Exercise goal | According to the excerpt on prenatal SSRI exposure and brain development, what kind of SSRI-related effects have not been identified to date?

Understanding how antenatal maternal mood and SSRIs influence early brain development can provide critical clues to how early adverse life experience programs developing neural systems that may contribute to health risks, such as depression, later in life. Given that both prenatal maternal mood disturbances and SSRIs affect levels of the key neurotransmitter 5-HT during critical periods of neurodevelopment, it is conceivable that altering levels of 5-HT, secondary to SSRI exposure, may change fetal brain development and subsequent 5-HT-related behaviours.22,33,34 To date, no gross SSRI-related neuroteratogenic effects have been identified, yet evidence of subtle functional behavioural disturbances associated with fetal SSRI exposure have been reported.35 While some outcomes reflect a main effect for the SSRI exposure,36 beyond infancy, childhood development appears typical7 or predicted by ongoing life with a mother with disturbances.37 Neonatal behavioural disturbances may be associated with cord drug levels and neurotransmitter alterations,38 and genetic variables play a moderating role, though not all alleles carry the same risk.39 Why some children are affected by prenatal SSRI exposure and others are not remains a pressing question. It is possible that SSRI exposure and maternal mood interact with genetic factors to affect levels of 5-HT during development38,39 and influence disease susceptibility later in life via altered early levels of central 5-HT, suggesting fetal serotonergic programming.34 It is also likely that successful maternal SSRI treatment reduces the multiple biopsychosocial impacts of MDD on fetal (and later) development; in fact, this possibility is an aspect of the potential benefit in the risk–benefit decision-making process.

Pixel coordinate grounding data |
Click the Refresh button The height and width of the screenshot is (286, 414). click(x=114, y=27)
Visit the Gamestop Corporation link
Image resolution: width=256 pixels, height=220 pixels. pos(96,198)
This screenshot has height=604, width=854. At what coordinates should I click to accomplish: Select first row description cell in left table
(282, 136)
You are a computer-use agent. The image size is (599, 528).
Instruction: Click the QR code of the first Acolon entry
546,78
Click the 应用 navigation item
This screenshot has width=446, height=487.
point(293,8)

* * *

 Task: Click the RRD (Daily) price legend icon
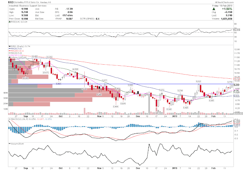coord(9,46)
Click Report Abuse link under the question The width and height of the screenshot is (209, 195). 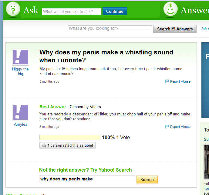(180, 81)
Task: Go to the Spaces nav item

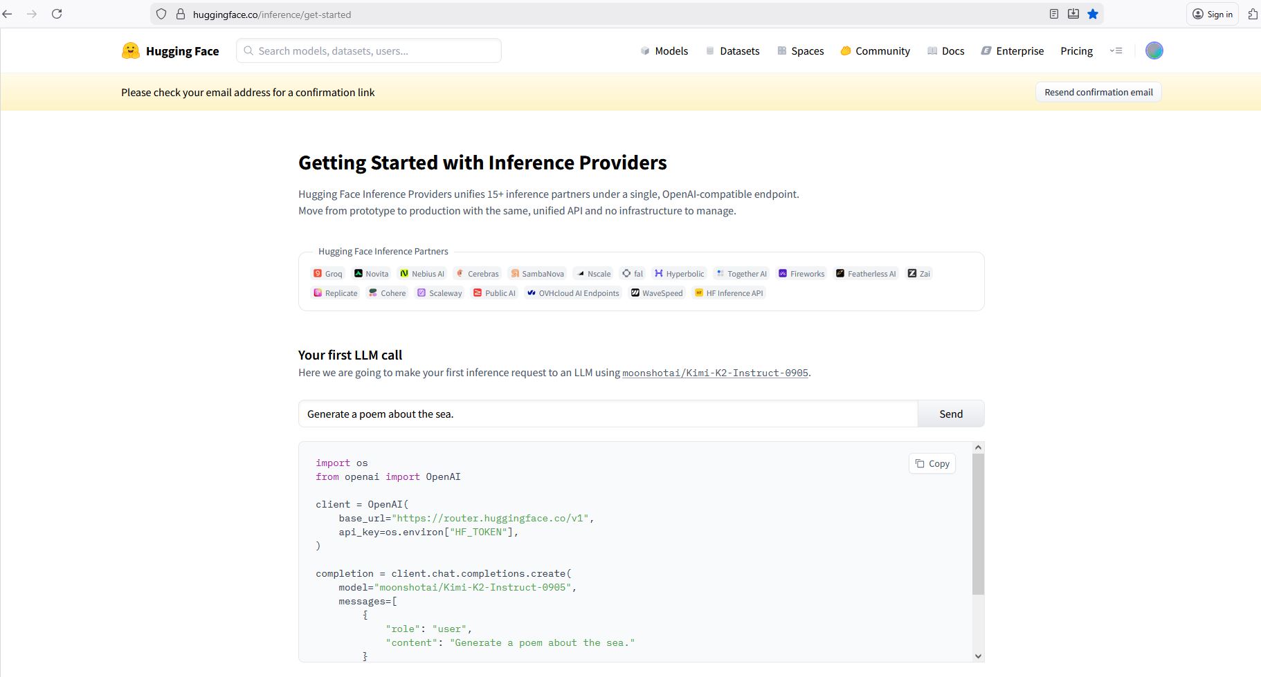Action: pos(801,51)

Response to this exercise | No gross SSRI-related neuroteratogenic effects have been identified to date.